= TEXTO PARA LEITURA =
┄┄┄┄┄┄┄┄┄┄
A maior prova da importância humanitária embutida no livre comércio foi dada na década de 1950, quando Alemanha e França lideraram a criação de um grupo para promover o comércio de aço e carvão entre seis países europeus. A iniciativa teve motivação preventiva: a ideia era estreitar laços de interdependência a fim de evitar o recrudescimento de diferenças que culminassem em novos embates nos campos de batalha.
Com a Alemanha nazista e a França em campos opostos, a Segunda Guerra Mundial (1939-1945) tinha deixado um saldo de quase 70 milhões de mortos, dos quais 45 milhões de civis e 24 milhões de militares, referentes a 50 nacionalidades distintas em cinco anos e oito meses de duração.
Cortando relações
Outro exemplo prático da importância humanitária inerente ao livre comércio – só que com sinal trocado - são os embargos econômicos. Embargos econômicos ocorrem quando governos decidem interromper o fluxo de mercadorias e serviços a determinados países como forma de punição por posturas ou medidas que atentem contra valores universais como a liberdade e os direitos humanos.
Os tempos atuais são pródigos em fornecer comprovações adicionais. Ao defender medidas vistas como protecionistas ou nacionalistas, o presidente Donald Trump vira alvo fácil de parcela considerável da opinião pública internacional que o acusa de defender os interesses de seu país em detrimento dos demais. Todo esse barulho, gerado até por críticos vorazes do capitalismo e do que consideram “imperialismo americano”, significa um reconhecimento tácito dos benefícios do livre comércio para players menos desenvolvidos conectados com a mais poderosa economia do planeta.
┄┄┄┄┄┄┄┄┄┄
= ITENS APRESENTADOS =
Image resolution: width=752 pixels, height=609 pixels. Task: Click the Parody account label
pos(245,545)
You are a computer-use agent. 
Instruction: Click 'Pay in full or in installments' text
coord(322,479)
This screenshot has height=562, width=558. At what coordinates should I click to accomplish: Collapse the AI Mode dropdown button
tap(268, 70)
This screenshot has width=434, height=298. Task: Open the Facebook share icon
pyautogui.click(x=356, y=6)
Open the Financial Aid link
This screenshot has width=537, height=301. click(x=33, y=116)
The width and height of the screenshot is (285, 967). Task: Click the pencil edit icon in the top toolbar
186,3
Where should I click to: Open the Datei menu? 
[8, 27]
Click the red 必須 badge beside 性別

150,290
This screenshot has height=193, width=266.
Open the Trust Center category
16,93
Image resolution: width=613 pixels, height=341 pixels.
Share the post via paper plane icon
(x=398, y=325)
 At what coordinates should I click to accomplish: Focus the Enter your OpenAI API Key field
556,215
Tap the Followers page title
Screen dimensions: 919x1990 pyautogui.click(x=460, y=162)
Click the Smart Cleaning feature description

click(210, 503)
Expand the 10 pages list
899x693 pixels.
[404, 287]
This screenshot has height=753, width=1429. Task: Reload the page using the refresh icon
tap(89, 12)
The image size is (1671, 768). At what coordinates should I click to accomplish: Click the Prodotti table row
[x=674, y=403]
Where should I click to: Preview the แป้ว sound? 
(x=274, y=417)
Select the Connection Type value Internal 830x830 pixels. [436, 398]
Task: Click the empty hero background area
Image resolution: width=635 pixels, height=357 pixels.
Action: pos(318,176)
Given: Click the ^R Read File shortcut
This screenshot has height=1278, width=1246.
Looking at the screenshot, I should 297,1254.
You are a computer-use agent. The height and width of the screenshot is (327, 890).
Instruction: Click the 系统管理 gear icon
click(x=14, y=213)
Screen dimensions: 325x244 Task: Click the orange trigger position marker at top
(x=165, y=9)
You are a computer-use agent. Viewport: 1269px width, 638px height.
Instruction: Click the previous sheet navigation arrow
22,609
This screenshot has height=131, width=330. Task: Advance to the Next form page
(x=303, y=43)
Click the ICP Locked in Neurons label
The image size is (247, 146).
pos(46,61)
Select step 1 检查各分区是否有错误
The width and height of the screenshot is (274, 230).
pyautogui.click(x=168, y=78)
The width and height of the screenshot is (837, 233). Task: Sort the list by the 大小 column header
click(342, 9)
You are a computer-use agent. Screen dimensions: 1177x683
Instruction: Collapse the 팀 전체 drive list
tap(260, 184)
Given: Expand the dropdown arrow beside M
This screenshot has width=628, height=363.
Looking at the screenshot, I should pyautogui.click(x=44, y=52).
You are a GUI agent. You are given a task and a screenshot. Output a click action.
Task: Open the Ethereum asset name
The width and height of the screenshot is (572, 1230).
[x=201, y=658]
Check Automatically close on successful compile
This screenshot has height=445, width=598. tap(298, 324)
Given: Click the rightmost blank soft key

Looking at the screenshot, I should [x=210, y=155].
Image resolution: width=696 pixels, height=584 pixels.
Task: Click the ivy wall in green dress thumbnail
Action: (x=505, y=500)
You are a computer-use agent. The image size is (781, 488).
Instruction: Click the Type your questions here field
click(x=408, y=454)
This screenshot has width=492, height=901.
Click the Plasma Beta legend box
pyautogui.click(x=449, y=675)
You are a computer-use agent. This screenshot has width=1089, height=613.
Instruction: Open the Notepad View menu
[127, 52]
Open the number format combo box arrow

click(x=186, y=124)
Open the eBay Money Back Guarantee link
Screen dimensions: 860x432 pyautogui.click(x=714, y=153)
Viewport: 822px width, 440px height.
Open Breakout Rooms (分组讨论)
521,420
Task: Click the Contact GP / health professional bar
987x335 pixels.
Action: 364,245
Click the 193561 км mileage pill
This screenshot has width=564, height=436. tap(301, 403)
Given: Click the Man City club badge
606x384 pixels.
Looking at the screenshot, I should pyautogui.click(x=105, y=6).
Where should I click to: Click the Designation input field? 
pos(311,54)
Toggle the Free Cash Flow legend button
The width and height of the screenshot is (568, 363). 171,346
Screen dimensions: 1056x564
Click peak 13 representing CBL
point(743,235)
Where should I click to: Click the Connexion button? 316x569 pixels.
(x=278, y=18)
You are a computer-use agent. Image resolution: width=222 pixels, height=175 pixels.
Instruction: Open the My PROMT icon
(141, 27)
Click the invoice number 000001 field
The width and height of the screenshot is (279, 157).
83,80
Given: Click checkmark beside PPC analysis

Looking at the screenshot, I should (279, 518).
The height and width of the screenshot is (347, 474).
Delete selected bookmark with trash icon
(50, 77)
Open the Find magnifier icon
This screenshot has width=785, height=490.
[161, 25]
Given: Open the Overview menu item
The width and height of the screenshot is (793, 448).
┄┄┄┄┄┄┄┄┄┄
= CONJUNTO DE TAREFAS =
1. Responda às perguntas abaixo com base no texto sobre livre comércio.
(a) Quais países lideraram, na década de 1950, a criação do grupo para promover o comércio de aço e carvão?
(b) Quantos civis morreram na Segunda Guerra Mundial, segundo o texto?
(c) Quando ocorrem os embargos econômicos, de acordo com o texto?
2. Continue o texto sobre livre comércio a partir da última frase apresentada.

= RESPOSTAS DOS EXERCÍCIOS =
1.
(a) Alemanha e França.
(b) 45 milhões.
(c) Ocorrem quando governos decidem interromper o fluxo de mercadorias e serviços a determinados países como forma de punição por posturas ou medidas que atentem contra valores universais como a liberdade e os direitos humanos.

2.
Retrocesso à vista
Na Europa, o abalo institucional provocado pelo Brexit fez soar o sinal de alerta para ouvidos e mentes sensíveis. Na esteira da inevitável desconexão comercial entre o Reino Unido e os outros 27 países da União Europeia, fica um vácuo que, na pior das hipóteses, poderia vir a ser ocupado por conflitos sempre constantes na história europeia. O risco à paz mundial pode se acentuar caso outros países decidam seguir o mesmo caminho de isolamento 60 anos depois do início da criação do bloco econômico.
O século passado deixou claro que aqueles que tentaram trafegar na contra mão da economia colidiram contra a parede da realidade ao transgredir princípios humanitários e de eficiência produtiva. Humanitários porque a implantação do comunismo respondeu por mais de 100 milhões de mortes em países como União Soviética, China, Cuba, Camboja, Vietnam, Coréia do Norte, entre outros. O número de baixas entre os opositores do regime ditatorial supera e muito o da Segunda Guerra Mundial.
E transgrediram princípios de eficiência porque o modelo de produção centralizada estatal revelou-se um sucesso estrondoso na socialização da pobreza e na igualdade pela miséria.
Interesses próprios
Á luz do conceito humanitário do livre comércio fundado no princípio da especialização é possível parafrasear Adam Smith. Este filósofo e economista escocês autor do clássico "A Riqueza das Nações" escreveu no século XVIII: “Não é da benevolência do açougueiro, do cervejeiro e do padeiro que esperamos o nosso jantar, mas da consideração que eles têm pelos próprios interesses”.
Para Smith, o grande lance do capitalismo estava justamente na capacidade de canalizar interesses individuais de maneira a promover, involuntariamente, o bem comum. (Na mão diametralmente oposta à do regime que propalou ser capaz de promover o bem comum por meio da supressão das liberdades e dos interesses individuais).
Tal “mágica” se dá pela atuação do que Smith chamou de “mão invisível”, uma força capaz de alocar produtos e serviços da forma mais eficiente possível no cenário da livre concorrência, chamada mercado. No século XXI, pode-se afirmar que a “mão invisível” do mercado não apenas cumpre esse papel original de forma insubstituível, mas também acaricia, abraça e sinaliza a preferência pela paz entre diferentes povos.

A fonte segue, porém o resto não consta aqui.